Lara Fosbery – Year 12 (Class of 2021)

VaYera 

This week’s Torah portion, Parashat VaYera, is full of classic and well-known biblical tales, but possibly the most well-known is the almost-sacrifice of Yitschak.

In this portion, God instructs Avraham to take Yitschak up Mount Moriyah and sacrifice him. Avraham is over 100, and it seems that Yitschak is the only son he’ll ever have, but he doesn’t fight God, and instead prepares Yitschak for a journey up the mountain, without directly revealing what exactly the sacrifice is.
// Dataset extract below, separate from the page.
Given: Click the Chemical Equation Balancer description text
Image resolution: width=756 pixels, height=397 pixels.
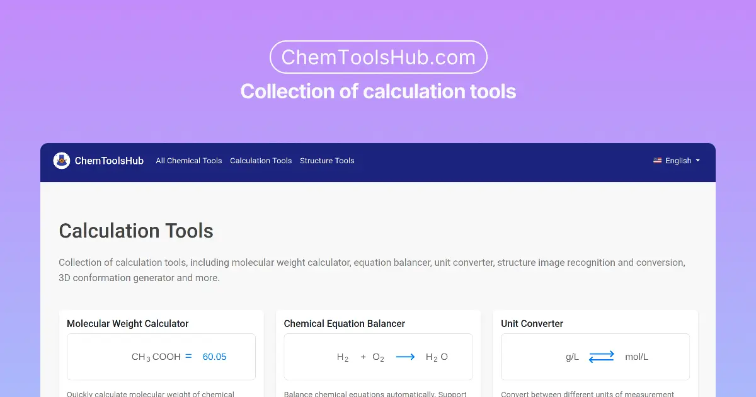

When they arrive, he ties Yitschak to the altar and prepares the knife to sacrifice him to God. But just as he’s raising the knife, an angel calls out to him: – “Lay not your hand upon the lad, neither do anything to him: for now I know that you fear God, seeing that you have not withheld your son, your only son from me.” Abraham sees a ram caught in the bushes and offers it as a sacrifice in place of Yitschak. God says that he will bless him and will multiply his “seed as the stars of the heaven”, due to his Avraham’s obedience.

When I first heard this story, it infuriated me – why would God, an all-knowing being, need to test Avraham? Surely he knew that Avraham, a 100-year-old man who had lived a respectful and righteous life, was completely loyal to Him. And even if he didn’t, why would the test be to force Avraham to sacrifice the son he had just been blessed with? And surely sparing an innocent life aligns just as much with Jewish values as sacrifice to God does? It made absolutely no sense to me.

A few years on, having heard the story a number of times, and now studying it for this Devar Torah, it still seems like an odd task, but I do see the reason in it. Upon earlier readings, I had not considered the idea that God never intended to let Avraham sacrifice Ytschak, and that subconsciously, Avraham knew this. I had always assumed that God had designed a test, and that Avraham saw no other choice but to comply. However, if we consider the possibility that both God and Avraham somehow understood that Yitschak wasn’t actually going to die, it sheds a whole new light on the story. Instead of a story of a harsh God and a compliant subject, it becomes a tale of dedication and trust.

Though ritual sacrifice plays no role in modern Judaism, I think the idea that we are not in opposition to the forces around us, but working with them, is important in a time of such political and social division. If we consider that everyone has their own reasons for making the choices they do, and that instead of fighting those choices, our mission is to work around them, it can allow us to perceive the world with more empathy and consideration, and less conflict. I hope that this Devar Torah provided a new perspective on a well-known story, and I wish everyone Shabbat Shalom.